Hong Kai, Liu Yu-Qing, Lu Jian, Xiao Chun-Lei, Huang Yi, Ma Lu-Lin
Department of Urology, Peking University Third Hospital, Beijing 100191, China.
Chin Med J (Engl). 2015 Apr 5;128(7):884-9. doi: 10.4103/0366-6999.154282.
This study compared the efficacy and safety between 120-W thulium:yttrium-aluminum-garnet (Tm:YAG) vapoenucleation of prostates (ThuVEP) and holmium laser enucleation of prostates (HoLEP) for patients with lower urinary tract symptoms (LUTS) due to benign prostatic hyperplasia (BPH).
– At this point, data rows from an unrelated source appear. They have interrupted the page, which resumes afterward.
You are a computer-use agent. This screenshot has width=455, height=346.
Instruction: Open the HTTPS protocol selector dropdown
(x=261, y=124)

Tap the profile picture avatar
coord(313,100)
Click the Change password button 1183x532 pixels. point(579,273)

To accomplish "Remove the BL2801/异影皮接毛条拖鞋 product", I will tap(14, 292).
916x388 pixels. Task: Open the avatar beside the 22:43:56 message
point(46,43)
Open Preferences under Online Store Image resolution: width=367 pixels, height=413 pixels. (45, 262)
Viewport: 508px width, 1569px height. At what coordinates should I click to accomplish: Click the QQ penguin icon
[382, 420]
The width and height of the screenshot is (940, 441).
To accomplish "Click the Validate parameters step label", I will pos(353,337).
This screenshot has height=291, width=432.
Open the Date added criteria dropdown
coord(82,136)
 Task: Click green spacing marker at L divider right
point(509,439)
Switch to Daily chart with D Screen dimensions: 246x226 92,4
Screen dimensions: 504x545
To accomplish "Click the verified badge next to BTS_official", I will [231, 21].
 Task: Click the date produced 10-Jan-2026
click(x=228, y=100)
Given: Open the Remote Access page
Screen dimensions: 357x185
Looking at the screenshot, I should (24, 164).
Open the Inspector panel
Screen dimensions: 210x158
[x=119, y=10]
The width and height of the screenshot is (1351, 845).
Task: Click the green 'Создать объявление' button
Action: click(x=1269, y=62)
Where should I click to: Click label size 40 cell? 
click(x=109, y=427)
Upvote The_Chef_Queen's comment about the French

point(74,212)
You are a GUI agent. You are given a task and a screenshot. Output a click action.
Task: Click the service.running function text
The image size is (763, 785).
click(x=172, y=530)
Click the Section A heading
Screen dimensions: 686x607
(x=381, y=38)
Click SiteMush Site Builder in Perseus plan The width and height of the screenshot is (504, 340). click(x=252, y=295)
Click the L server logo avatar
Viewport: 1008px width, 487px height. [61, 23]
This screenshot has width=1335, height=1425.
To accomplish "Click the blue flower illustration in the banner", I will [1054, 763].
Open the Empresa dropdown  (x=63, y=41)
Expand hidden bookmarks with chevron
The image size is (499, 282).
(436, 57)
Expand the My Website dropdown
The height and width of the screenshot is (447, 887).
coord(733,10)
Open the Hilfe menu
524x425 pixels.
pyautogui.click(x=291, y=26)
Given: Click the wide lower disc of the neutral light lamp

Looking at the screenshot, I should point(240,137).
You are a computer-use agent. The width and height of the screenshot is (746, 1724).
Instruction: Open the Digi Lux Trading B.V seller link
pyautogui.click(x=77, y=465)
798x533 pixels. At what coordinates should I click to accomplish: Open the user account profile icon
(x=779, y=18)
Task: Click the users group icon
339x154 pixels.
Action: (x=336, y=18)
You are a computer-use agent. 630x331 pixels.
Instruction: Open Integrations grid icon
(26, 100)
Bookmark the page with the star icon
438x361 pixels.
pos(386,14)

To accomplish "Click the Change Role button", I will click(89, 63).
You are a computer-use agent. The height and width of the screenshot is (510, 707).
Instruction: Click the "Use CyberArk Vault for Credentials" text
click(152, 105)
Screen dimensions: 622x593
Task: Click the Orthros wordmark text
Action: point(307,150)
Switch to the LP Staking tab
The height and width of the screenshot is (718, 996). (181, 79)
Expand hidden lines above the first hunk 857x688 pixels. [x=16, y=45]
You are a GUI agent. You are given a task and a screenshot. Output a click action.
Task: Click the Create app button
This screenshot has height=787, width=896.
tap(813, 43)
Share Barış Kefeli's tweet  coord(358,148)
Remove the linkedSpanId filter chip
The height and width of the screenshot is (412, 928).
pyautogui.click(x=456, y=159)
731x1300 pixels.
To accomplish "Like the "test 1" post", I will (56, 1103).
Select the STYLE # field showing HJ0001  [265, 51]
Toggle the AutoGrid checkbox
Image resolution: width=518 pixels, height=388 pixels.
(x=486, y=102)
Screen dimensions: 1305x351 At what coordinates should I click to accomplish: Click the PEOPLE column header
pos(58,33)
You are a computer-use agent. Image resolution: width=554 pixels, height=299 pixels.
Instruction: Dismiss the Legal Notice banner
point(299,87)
A retrospective analysis of 88 consecutive patients with symptomatic BPH was carried out, who underwent either 120-W ThuVEP or HoLEP nonrandomly. Patient demographics and peri-operative and 12-month follow-up data were analyzed with the International Prostate Symptom Score (IPSS), quality of life (QoL) score, maximum flow rate (Qmax), postvoid residual urine volume (PVR), and rates of peri-operative and late complications.
The patients in each group showed no significant difference in preoperative parameters. Compared with the HoLEP group, patients in the 120-W ThuVEP group required significantly shorter time for laser enucleation (58.3 ± 12.8 min vs. 70.5 ± 22.3 min, P = 0.003), and resulted in a significant superiority in laser efficiency (resected prostate weight/laser enucleation time) for 120-W Tm:YAG laser compared to holmium:YAG laser (0.69 ± 0.18 vs. 0.61 ± 0.19, P = 0.048). During 1, 6, and 12 months of follow-ups, the procedures did not demonstrate a significant difference in IPSS, QoL score, Qmax, or PVR (P > 0.05). Mean peri-operative decrease of hemoglobin in the HoLEP group was similar to the ThuVEP group (17.1 ± 12.0 g/L vs. 15.2 ± 10.1 g/L, P = 0.415). Early and late incidences of complications were low and did not differ significantly between the two groups of 120-W ThuVEP and HoLEP patients (P > 0.05).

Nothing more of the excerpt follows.